• **EXERCISE DESCRIPTION**: Would you copy the entries that follow exactly, leaving out every picture?

• **INPUT**:

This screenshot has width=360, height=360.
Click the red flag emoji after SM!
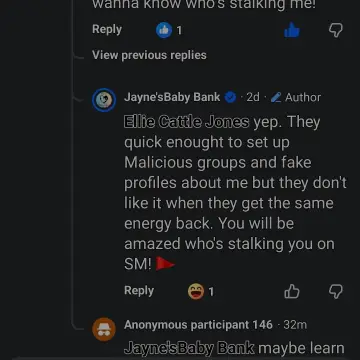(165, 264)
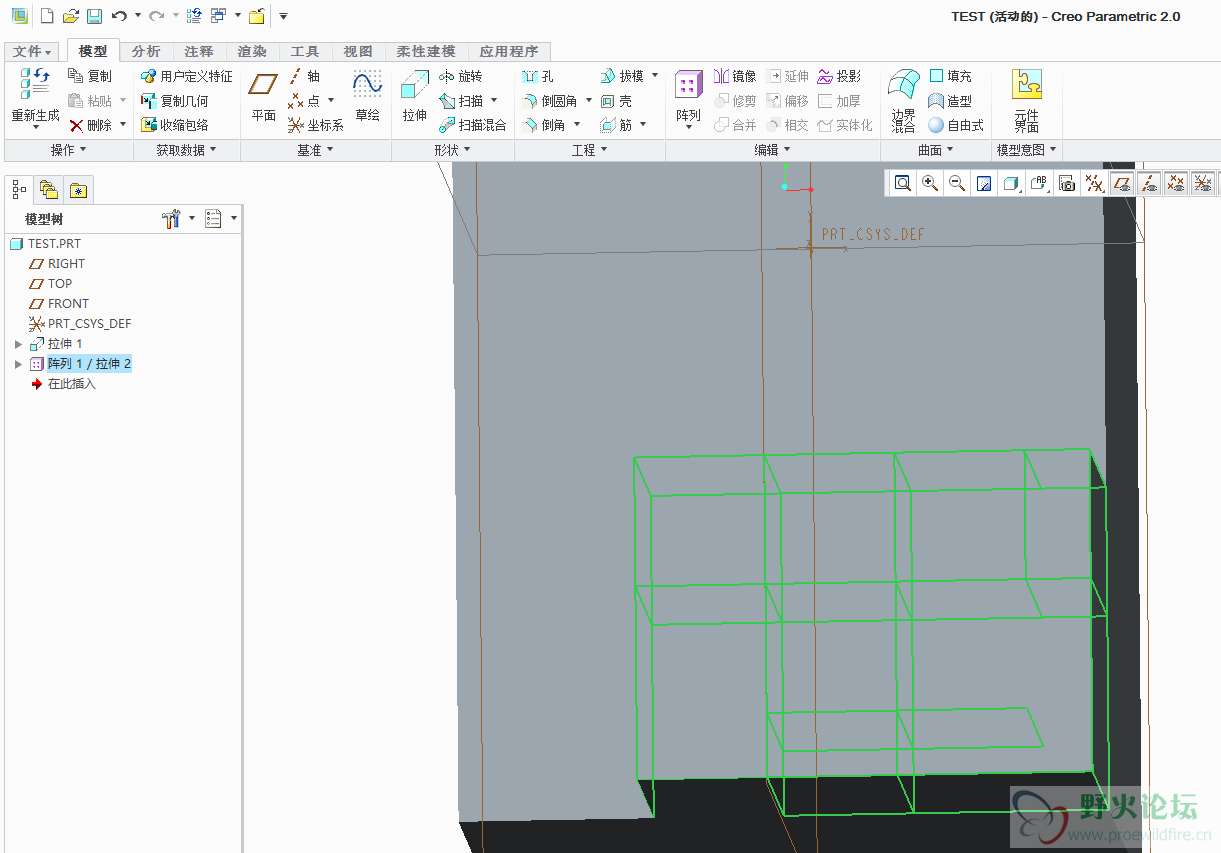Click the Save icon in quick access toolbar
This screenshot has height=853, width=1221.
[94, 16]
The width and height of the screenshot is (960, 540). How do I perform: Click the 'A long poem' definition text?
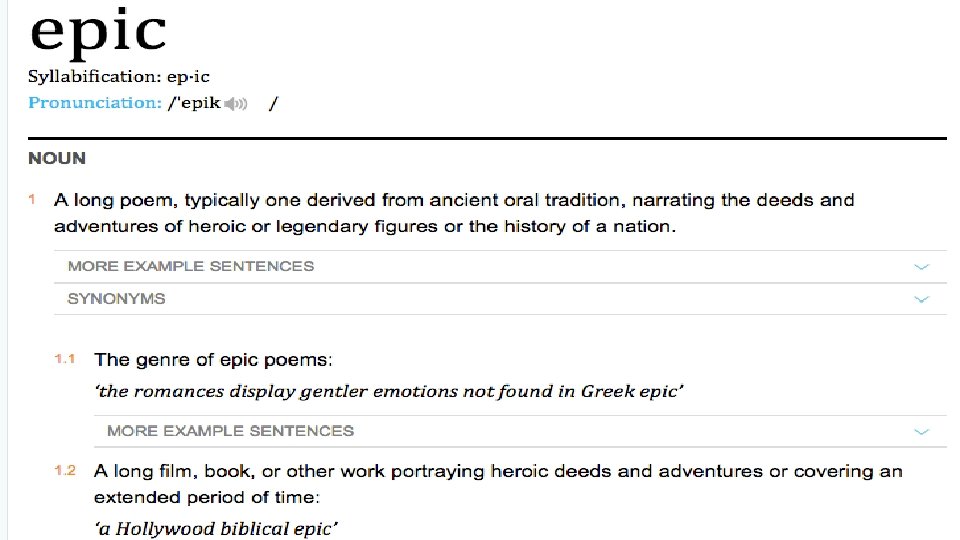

• **RESPONSE FOR THIS EXERCISE**:
This screenshot has width=360, height=360.
Click the red flag emoji after SM!
(165, 264)
Click the Save icon in quick access toolbar
This screenshot has height=853, width=1221.
[94, 16]
The width and height of the screenshot is (960, 540). How do I perform: Click the 'A long poem' definition text?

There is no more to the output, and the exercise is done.